Stated problem :: Transcribe the following lines of the material without any change, beginning at the line that contains "This screenshot has width=742, height=435." and stopping after the line that contains "Action: (x=369, y=204)".
++++ Dataset rows
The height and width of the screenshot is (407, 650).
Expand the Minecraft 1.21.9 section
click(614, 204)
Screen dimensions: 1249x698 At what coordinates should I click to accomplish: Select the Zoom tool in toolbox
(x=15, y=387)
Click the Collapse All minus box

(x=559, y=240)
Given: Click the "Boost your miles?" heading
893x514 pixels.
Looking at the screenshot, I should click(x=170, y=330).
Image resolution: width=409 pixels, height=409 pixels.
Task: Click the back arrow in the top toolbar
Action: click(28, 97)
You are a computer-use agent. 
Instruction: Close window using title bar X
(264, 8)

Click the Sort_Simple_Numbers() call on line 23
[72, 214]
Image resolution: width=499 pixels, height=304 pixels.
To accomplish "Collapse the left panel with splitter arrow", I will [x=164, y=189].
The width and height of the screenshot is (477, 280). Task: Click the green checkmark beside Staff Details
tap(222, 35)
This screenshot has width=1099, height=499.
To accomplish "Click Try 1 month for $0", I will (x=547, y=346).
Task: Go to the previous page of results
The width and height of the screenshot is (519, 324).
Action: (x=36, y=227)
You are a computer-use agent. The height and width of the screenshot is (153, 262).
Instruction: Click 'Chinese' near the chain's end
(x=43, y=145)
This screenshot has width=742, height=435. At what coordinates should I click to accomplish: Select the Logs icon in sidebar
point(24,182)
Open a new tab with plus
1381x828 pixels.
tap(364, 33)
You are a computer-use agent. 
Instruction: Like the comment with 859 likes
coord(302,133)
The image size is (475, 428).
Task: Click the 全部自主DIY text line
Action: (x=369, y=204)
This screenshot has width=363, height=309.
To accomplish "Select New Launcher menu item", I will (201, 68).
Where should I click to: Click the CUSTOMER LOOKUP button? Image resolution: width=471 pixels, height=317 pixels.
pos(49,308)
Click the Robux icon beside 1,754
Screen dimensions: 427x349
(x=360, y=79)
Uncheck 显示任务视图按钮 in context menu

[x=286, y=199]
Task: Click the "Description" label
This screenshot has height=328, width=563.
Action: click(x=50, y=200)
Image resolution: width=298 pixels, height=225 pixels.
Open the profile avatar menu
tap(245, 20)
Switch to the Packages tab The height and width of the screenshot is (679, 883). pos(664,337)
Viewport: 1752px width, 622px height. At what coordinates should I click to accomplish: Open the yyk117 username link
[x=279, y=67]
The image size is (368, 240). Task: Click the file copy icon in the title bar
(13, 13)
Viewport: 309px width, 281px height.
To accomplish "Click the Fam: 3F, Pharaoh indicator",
++++++++
Final result ::
This screenshot has width=742, height=435. At what coordinates should I click to accomplish: Select the Logs icon in sidebar
point(24,182)
Open a new tab with plus
1381x828 pixels.
tap(364, 33)
You are a computer-use agent. 
Instruction: Like the comment with 859 likes
coord(302,133)
The image size is (475, 428).
Task: Click the 全部自主DIY text line
Action: (x=369, y=204)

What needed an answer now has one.